Vita Chiesa

G20 Interfaith: dichiarazione finale a Buenos Aires, «violenza tradisce l’essenza delle religioni»

«Crediamo che le confessioni religiose in quanto tali, e gli uomini e le donne di fede, individualmente o associati con altri, diano un apporto straordinariamente importante per una migliore qualità di vita per le persone e le popolazioni. Le religioni sono chiamate a costruire la pace tra i popoli e in ciascuna delle società umane. Quando si invocano motivi religiosi per propiziare la violenza o lo scontro si tradisce l’autentica essenza delle religioni». È uno dei passaggi più forti della Dichiarazione finale del «G20 Interfaith», il forum ecumenico e interreligioso, intitolato «Costruendo consenso per uno sviluppo equo e sostenibile», che si è tenuto a Buenos Aires da mercoledì a ieri. Nel documento si menziona l’accoglienza della città di Buenos Aires, nella quale «abbiamo potuto conoscere e sperimentare il clima di straordinaria convivenza e amicizia tra le confessioni religiose», le quali «non solo dialogano, ma lavorano insieme, soprattutto nell’attenzione ai più deboli». Si legge ancora nella Dichiarazione: «Come leader delle nostre rispettive confessioni religiose e persone credenti, con diverse prospettive, assumiamo l’impegno di animare e affrettare il dialogo interreligioso e il lavoro congiunto tra le diverse religioni e confessioni», particolarmente urgente «in un mondo globalizzato, nel quale le sfide si moltiplicano e arrivano a una dimensione planetaria».

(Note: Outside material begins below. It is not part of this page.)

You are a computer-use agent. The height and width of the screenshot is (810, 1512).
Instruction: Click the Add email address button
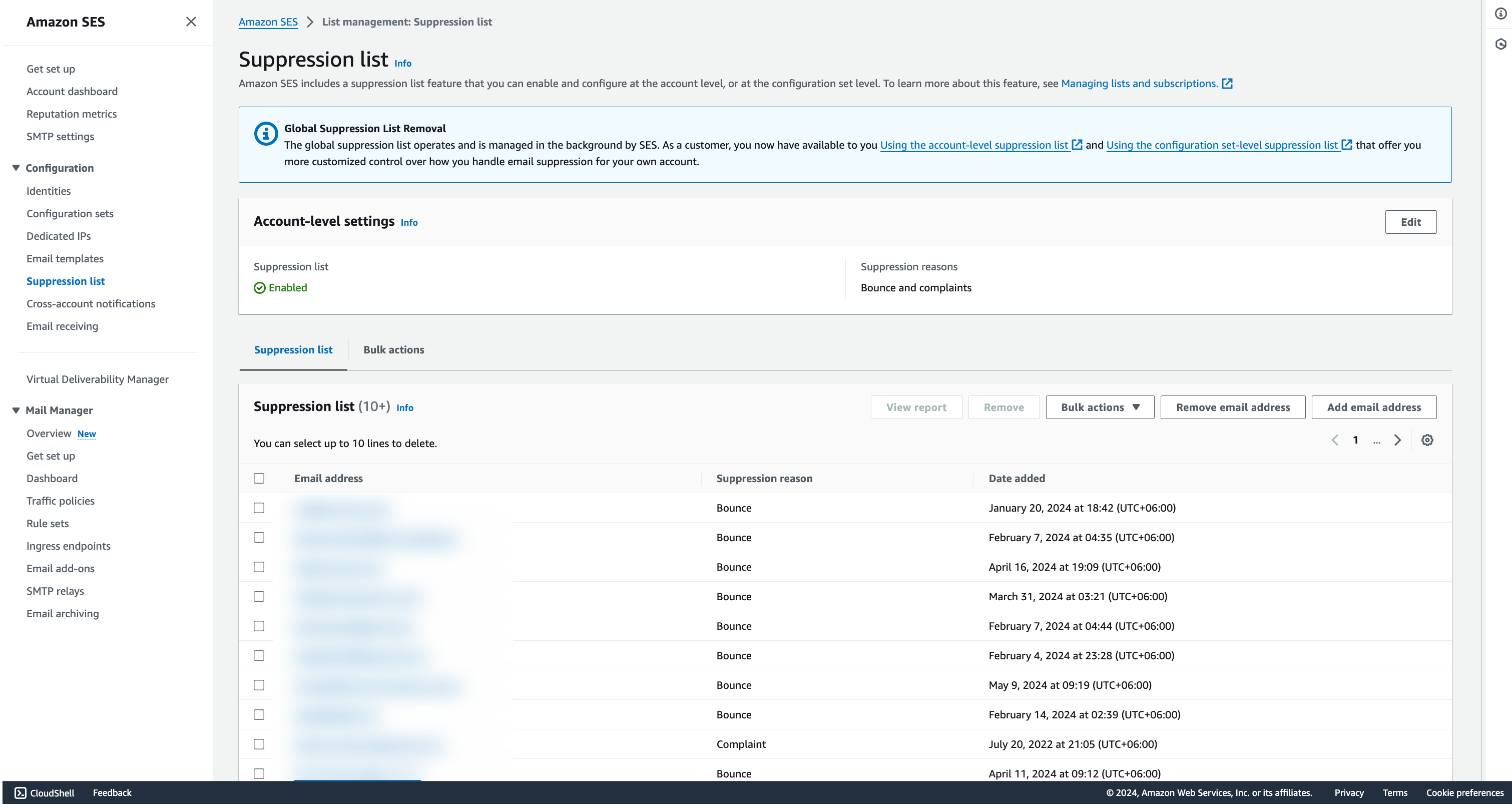(1373, 408)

Non manca un appello alla libertà religiosa: «Per poter dare un apporto costruttivo alla vita sociale e allo sviluppo equo e sostenibile del mondo intero, le religioni hanno bisogno di libertà. Deploriamo che in molti luoghi del mondo la libertà religiosa sia oggi ristretta o direttamente negata». Da qui l’esortazione ai leader mondiali «a impegnarsi nella difesa della libertà religiosa, per consentire alle persone di vivere la propria spiritualità a partire dalle loro credenze».

Nella Dichiarazione si sottolinea anche l’«Urgente preoccupazione per la custodia del pianeta, nostra casa comune, che molti riconosciamo come dono della creazione di Dio».  «Ci angustiano – prosegue il documento – gli effetti del cambiamento climatico e del riscaldamento globale, che si traducono in disastri naturali che danneggiano l’economia e, soprattutto, colpiscono i più poveri e vulnerabili. A partire dalla fede e dall’insegnamento delle religioni, ci riconosciamo responsabili della cura della casa comune di fronte alle future generazioni». «Una responsabilità, questa, di tutti noi, delle comunità religiose, chiamate a promuovere buone pratiche e stili di vita, dei governanti e di diversi attori sociali, economici e culturali».

La Dichiarazione affronta, ancora, i temi dell’economia e della finanza, chiedendo che siano «sradicate voracità e avarizia», per promuovere invece un’economia basata sull’etica e sui valori, in vista di uno «sviluppo sostenibile, giusto ed equo». Nel ricordare il 70° anniversario della Dichiarazione universale dei diritti dell’uomo, vengono riconosciuti in essa «l’eco e l’ispirazione degli insegnamenti morali delle religioni», e viene riaffermato «l’impegno comune delle nostre comunità nella difesa di questi diritti umani», a volte messi a rischio da alcuni processi di globalizzazione, come le forme di tratta che sono «contrarie alla dignità umana». La Dichiarazione si conclude con un appello ai governi del G20, che «hanno la possibilità di assumere un ruolo attivo attraverso azioni che riducano la molteplicità di diseguaglianze che mettono anche in pericolo il futuro dell’umanità. Come leader religiosi e persone credenti noi ci impegniamo a promuovere congiuntamente buone pratiche per ridurre le scandalose diseguaglianze e per collaborare nel la generazione di maggiori opportunità, affinché tutta l’umanità abbia l’accesso a una vita piena e abbondante».